Rewrite the records from the line with "This screenshot has height=1125, width=2000." up to and including the last line, keeping the requests but increasing every coordinate in the answers by 144. Leave the pictures out.

[Word and element pointing records]
-.-.-

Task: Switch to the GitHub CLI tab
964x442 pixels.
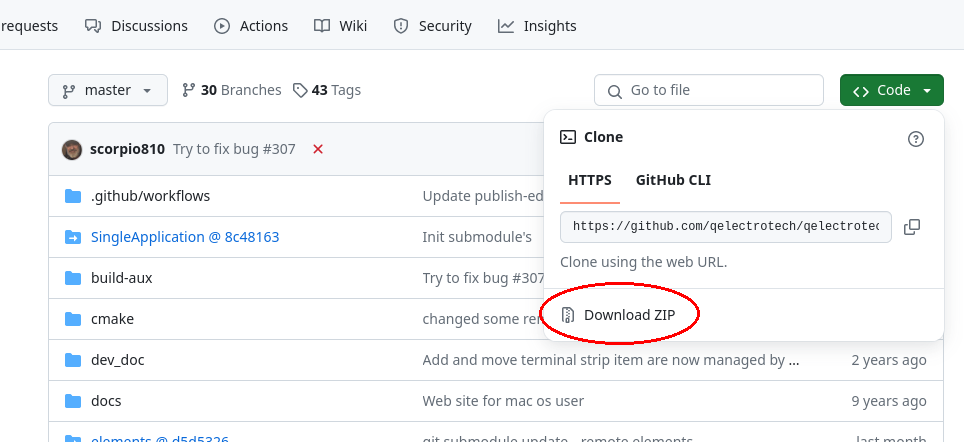Action: tap(673, 180)
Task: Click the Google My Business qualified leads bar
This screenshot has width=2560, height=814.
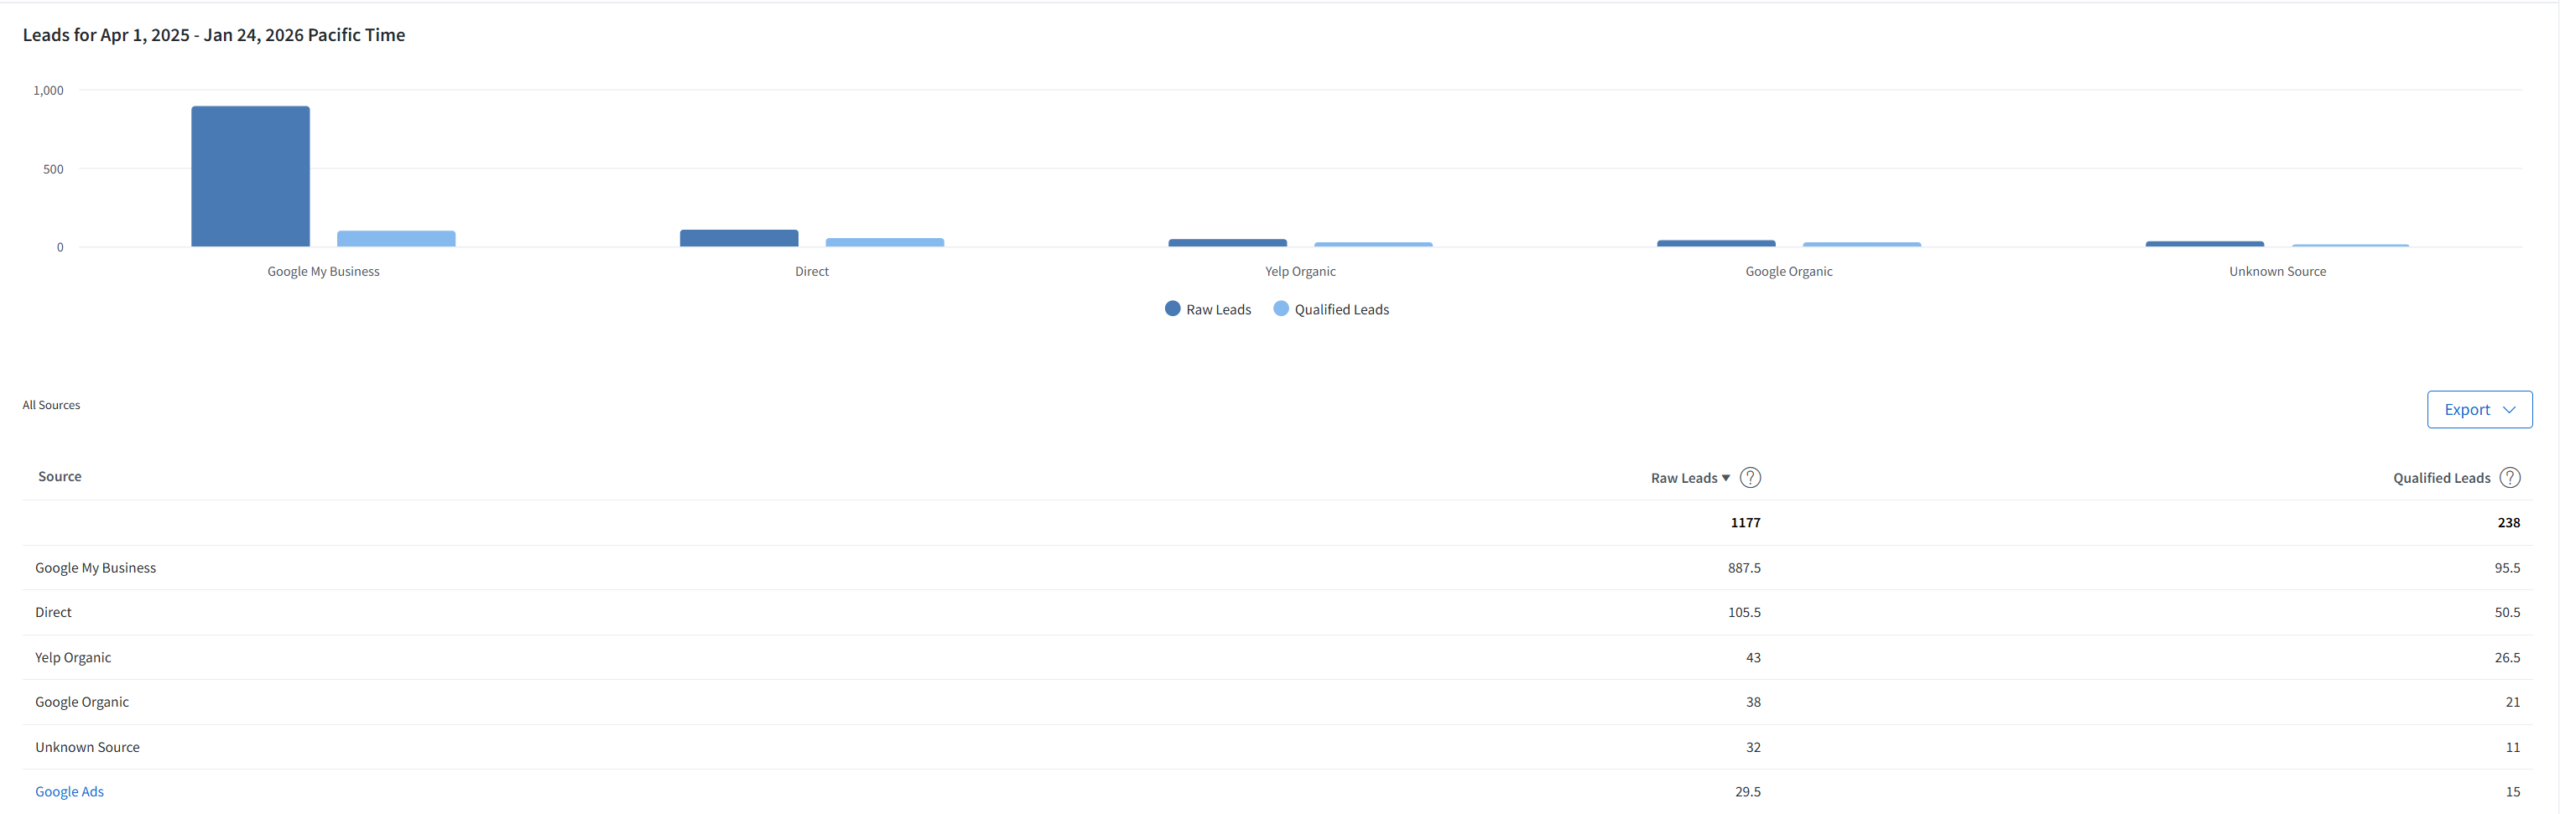Action: pyautogui.click(x=396, y=239)
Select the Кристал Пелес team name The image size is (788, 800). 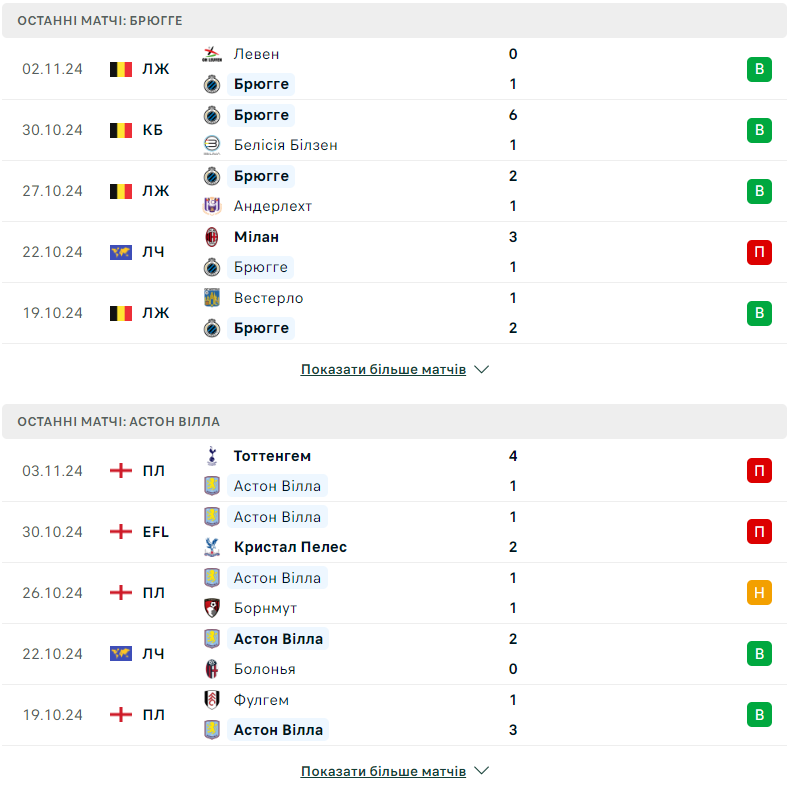click(x=290, y=547)
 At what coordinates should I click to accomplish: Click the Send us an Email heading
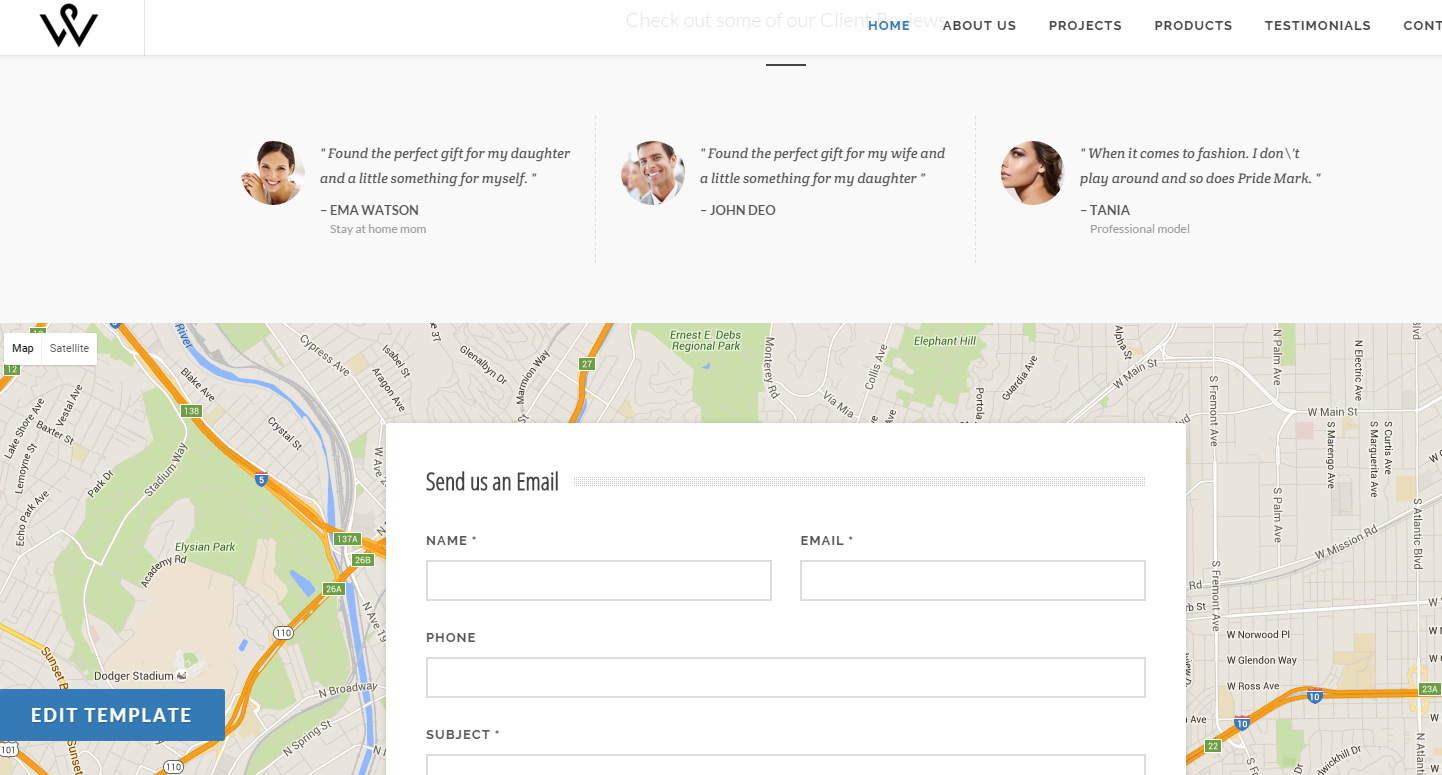point(492,481)
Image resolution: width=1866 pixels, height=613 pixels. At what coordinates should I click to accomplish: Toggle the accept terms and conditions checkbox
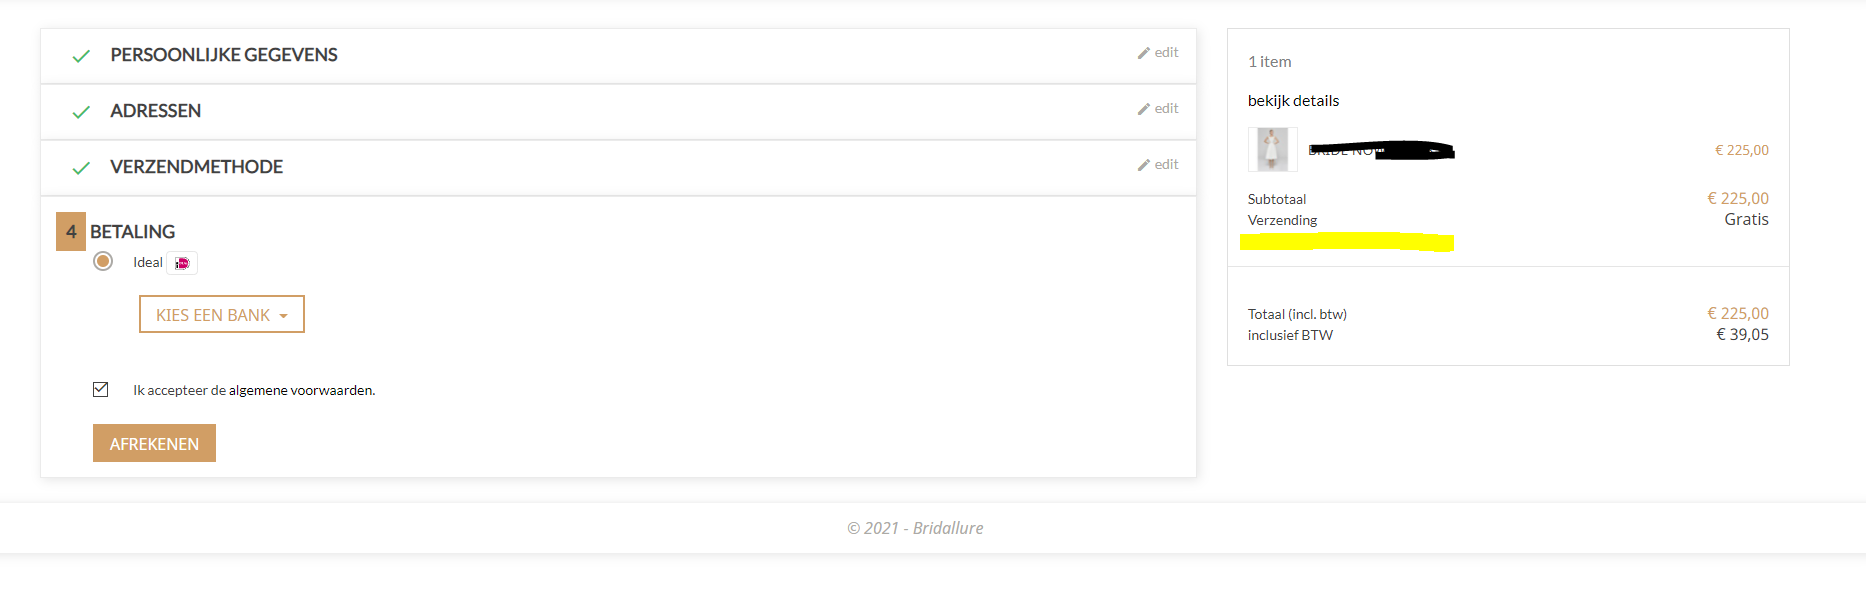pos(101,390)
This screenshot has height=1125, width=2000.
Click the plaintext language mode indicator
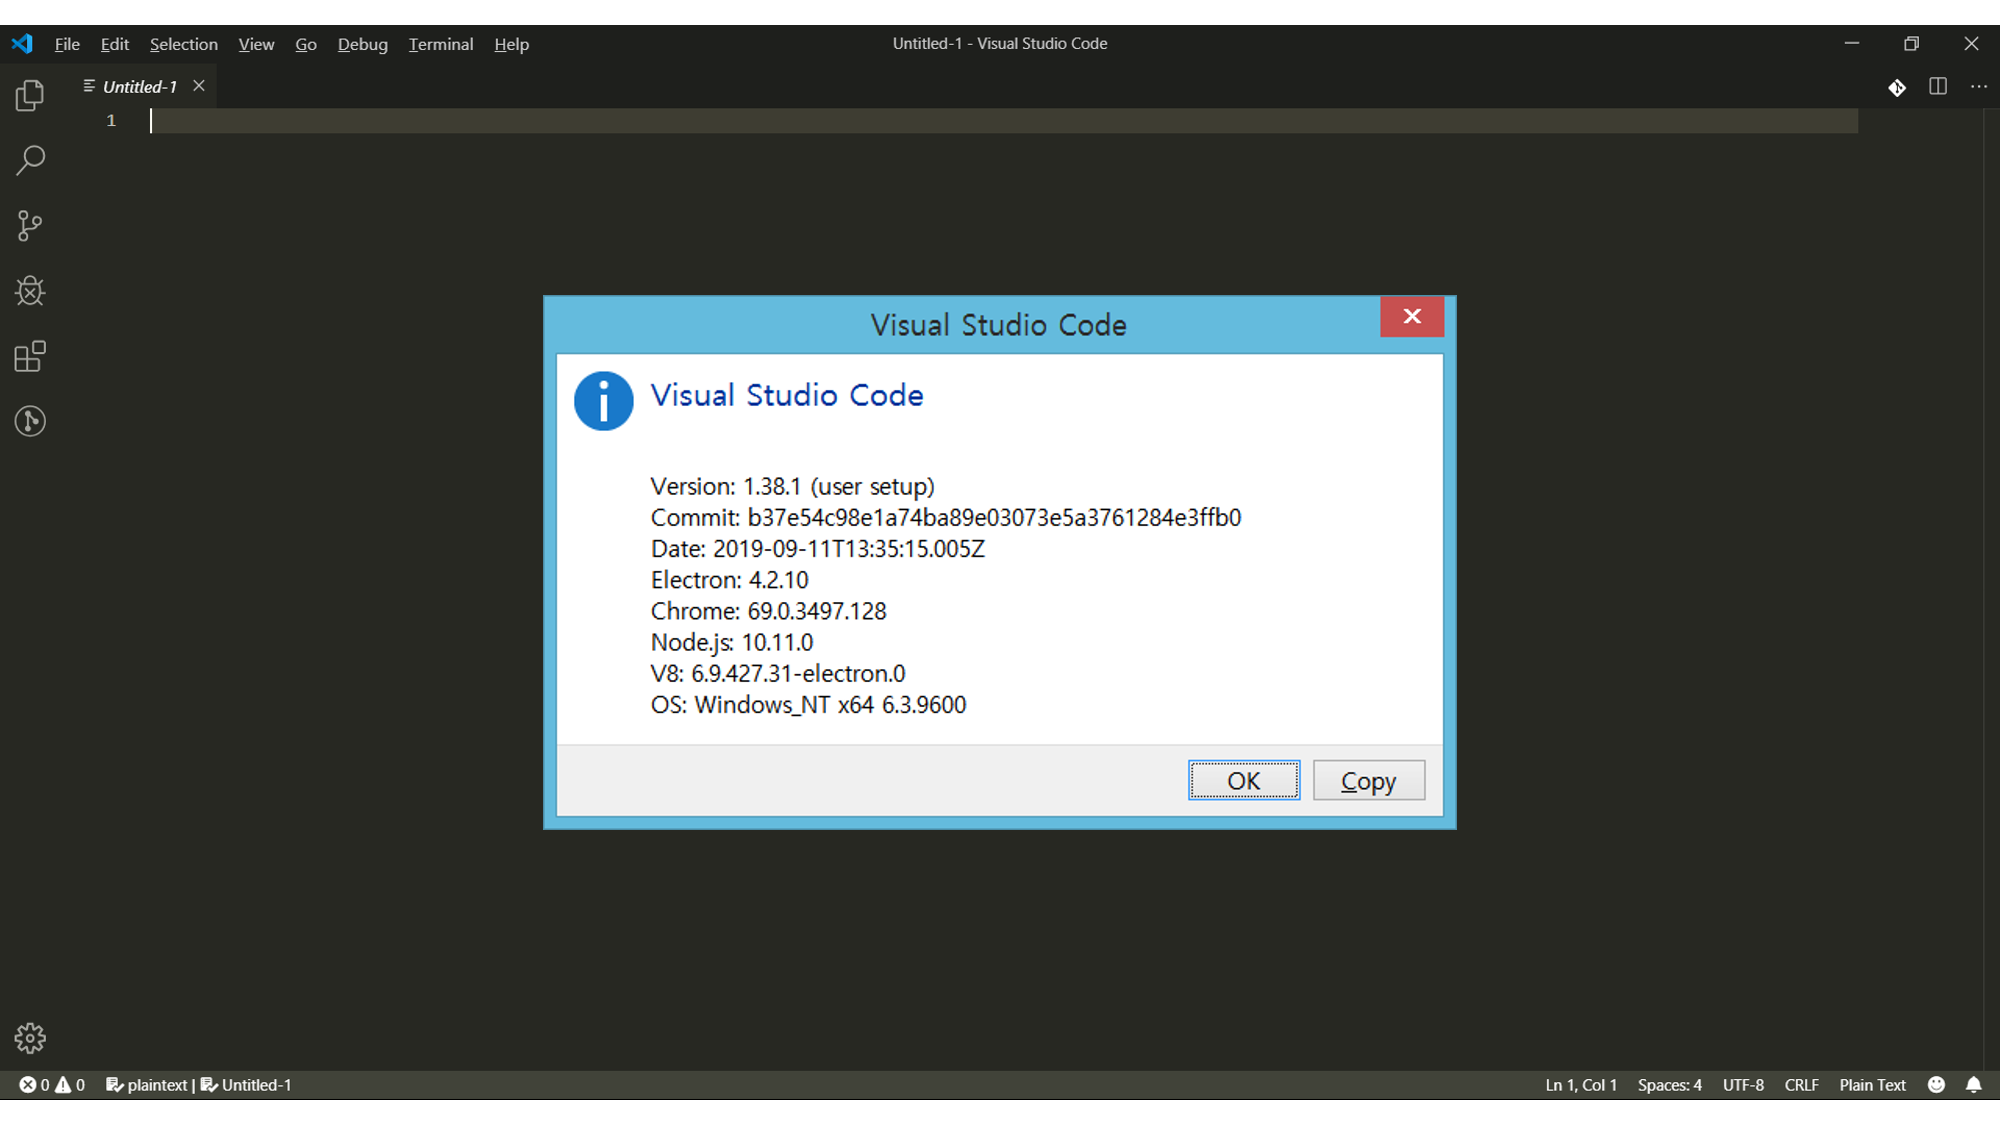click(x=1872, y=1085)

-.-.-

## Reply
This screenshot has height=1125, width=2000.
Click the plaintext language mode indicator
click(x=2016, y=1229)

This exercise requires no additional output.